[Start of Attachment]
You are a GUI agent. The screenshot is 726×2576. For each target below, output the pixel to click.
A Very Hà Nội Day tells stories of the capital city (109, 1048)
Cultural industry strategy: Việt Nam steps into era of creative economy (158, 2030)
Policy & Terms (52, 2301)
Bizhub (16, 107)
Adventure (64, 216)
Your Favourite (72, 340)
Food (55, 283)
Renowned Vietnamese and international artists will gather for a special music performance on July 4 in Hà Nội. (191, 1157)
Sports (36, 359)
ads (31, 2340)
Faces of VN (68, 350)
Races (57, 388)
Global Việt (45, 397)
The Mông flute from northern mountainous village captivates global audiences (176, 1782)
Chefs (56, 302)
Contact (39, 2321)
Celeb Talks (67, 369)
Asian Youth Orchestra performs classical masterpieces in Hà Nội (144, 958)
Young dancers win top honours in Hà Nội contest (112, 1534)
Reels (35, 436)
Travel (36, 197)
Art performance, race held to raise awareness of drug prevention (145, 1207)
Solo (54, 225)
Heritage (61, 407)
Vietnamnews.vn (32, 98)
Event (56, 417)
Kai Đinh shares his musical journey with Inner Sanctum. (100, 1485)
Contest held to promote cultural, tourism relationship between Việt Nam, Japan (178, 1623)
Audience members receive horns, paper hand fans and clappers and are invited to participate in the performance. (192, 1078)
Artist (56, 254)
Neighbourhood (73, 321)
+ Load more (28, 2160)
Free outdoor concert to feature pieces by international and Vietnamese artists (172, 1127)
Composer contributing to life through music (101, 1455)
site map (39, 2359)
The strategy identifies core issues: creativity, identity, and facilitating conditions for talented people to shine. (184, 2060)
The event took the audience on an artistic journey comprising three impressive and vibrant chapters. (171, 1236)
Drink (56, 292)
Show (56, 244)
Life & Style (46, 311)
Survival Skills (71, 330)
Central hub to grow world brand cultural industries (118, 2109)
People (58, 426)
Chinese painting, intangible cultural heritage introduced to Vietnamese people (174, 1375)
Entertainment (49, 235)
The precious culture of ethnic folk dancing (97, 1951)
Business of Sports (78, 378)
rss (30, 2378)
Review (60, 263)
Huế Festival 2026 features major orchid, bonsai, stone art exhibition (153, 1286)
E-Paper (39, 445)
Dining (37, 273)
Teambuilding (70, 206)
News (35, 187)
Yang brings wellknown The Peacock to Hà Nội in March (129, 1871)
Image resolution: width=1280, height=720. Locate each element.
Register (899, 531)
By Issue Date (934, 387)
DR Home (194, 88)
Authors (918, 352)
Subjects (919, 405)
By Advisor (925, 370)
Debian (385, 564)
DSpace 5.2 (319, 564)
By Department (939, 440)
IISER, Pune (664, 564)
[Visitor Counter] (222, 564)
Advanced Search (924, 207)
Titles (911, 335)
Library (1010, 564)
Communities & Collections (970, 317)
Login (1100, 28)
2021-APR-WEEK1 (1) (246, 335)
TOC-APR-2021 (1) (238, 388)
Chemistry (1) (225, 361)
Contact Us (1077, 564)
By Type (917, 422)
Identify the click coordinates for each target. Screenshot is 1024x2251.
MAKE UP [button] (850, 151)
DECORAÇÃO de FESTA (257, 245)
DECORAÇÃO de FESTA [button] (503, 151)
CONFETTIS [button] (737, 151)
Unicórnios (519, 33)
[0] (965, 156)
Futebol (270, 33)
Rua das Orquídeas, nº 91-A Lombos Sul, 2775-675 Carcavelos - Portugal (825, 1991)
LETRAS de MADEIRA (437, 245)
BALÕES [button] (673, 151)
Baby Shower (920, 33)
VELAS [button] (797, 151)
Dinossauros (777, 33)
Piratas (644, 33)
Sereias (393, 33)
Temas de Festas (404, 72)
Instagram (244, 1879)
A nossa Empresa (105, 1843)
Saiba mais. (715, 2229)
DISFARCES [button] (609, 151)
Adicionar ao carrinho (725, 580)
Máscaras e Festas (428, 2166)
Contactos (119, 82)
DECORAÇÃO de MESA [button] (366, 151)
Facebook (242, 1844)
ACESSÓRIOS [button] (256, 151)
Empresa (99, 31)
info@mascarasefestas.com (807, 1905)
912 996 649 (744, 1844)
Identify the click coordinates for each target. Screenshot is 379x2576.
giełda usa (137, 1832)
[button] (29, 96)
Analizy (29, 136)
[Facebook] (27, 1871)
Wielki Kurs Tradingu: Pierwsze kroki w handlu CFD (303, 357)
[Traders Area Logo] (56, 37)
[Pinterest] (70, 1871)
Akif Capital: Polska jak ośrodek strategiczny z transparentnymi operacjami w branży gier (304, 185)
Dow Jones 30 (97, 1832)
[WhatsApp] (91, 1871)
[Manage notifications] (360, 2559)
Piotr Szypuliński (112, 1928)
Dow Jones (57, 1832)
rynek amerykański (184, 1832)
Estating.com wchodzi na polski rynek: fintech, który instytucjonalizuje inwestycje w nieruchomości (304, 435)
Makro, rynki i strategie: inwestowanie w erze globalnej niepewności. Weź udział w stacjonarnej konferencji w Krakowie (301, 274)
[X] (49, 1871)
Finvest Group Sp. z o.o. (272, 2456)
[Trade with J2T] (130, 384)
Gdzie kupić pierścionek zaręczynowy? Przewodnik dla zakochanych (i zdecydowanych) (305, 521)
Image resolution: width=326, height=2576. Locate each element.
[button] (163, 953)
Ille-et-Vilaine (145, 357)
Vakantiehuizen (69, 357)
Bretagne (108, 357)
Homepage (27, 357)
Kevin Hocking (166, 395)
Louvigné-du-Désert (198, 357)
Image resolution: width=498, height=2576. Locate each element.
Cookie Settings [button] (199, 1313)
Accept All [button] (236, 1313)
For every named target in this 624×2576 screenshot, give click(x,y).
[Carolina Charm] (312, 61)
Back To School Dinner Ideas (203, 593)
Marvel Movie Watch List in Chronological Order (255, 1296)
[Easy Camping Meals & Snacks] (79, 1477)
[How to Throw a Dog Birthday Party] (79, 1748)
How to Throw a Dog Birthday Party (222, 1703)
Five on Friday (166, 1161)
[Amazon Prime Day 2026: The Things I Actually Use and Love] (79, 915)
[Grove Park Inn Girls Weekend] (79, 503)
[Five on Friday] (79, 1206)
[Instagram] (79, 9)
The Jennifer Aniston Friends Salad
[End of Attachment]
__Exercise goal__:
Emit, unaltered, the lines from the top of the listing down through the line that holds "site map (39, 2359)"; emit nothing else.

__Task output__:
You are a GUI agent. The screenshot is 726×2576. For each target below, output the pixel to click.
A Very Hà Nội Day tells stories of the capital city (109, 1048)
Cultural industry strategy: Việt Nam steps into era of creative economy (158, 2030)
Policy & Terms (52, 2301)
Bizhub (16, 107)
Adventure (64, 216)
Your Favourite (72, 340)
Food (55, 283)
Renowned Vietnamese and international artists will gather for a special music performance on July 4 in Hà Nội. (191, 1157)
Sports (36, 359)
ads (31, 2340)
Faces of VN (68, 350)
Races (57, 388)
Global Việt (45, 397)
The Mông flute from northern mountainous village captivates global audiences (176, 1782)
Chefs (56, 302)
Contact (39, 2321)
Celeb Talks (67, 369)
Asian Youth Orchestra performs classical masterpieces in Hà Nội (144, 958)
Young dancers win top honours in Hà Nội contest (112, 1534)
Reels (35, 436)
Travel (36, 197)
Art performance, race held to raise awareness of drug prevention (145, 1207)
Solo (54, 225)
Heritage (61, 407)
Vietnamnews.vn (32, 98)
Event (56, 417)
Kai Đinh shares his musical journey with Inner Sanctum. (100, 1485)
Contest held to promote cultural, tourism relationship between Việt Nam, Japan (178, 1623)
Audience members receive horns, paper hand fans and clappers and are invited to participate in the performance. (192, 1078)
Artist (56, 254)
Neighbourhood (73, 321)
+ Load more (28, 2160)
Free outdoor concert to feature pieces by international and Vietnamese artists (172, 1127)
Composer contributing to life through music (101, 1455)
site map (39, 2359)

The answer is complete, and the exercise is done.